▶ _WHAT YOU SHOULD DO_: Pick out each line of the records that contains the word "accomplish" and copy those lines.

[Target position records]

================

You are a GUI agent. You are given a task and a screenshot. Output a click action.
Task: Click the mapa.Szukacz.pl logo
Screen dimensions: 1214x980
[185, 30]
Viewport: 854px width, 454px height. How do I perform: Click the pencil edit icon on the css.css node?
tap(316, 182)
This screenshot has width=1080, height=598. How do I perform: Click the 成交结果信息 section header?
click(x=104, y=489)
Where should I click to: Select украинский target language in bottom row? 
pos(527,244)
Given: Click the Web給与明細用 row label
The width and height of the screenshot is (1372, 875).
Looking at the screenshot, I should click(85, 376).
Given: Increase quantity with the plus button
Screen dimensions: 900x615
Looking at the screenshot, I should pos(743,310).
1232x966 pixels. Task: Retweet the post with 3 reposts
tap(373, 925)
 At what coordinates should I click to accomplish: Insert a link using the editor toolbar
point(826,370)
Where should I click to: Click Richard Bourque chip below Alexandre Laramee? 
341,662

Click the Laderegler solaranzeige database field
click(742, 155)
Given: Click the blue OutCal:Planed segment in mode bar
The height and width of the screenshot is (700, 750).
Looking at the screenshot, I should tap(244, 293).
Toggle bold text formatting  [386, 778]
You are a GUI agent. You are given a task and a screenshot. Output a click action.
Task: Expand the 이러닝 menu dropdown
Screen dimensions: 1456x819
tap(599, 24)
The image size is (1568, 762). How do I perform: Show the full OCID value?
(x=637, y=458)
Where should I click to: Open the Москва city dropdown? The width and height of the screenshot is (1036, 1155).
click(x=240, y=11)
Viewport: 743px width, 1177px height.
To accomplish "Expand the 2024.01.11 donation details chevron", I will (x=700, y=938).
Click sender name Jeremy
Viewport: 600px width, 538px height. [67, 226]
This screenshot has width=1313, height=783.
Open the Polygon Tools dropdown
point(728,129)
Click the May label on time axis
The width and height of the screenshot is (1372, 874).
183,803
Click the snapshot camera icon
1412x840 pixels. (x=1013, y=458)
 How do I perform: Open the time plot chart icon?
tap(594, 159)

================

▶ _CORRECT ANSWER_:
 At what coordinates should I click to accomplish: Insert a link using the editor toolbar
To accomplish "Expand the 2024.01.11 donation details chevron", I will (x=700, y=938).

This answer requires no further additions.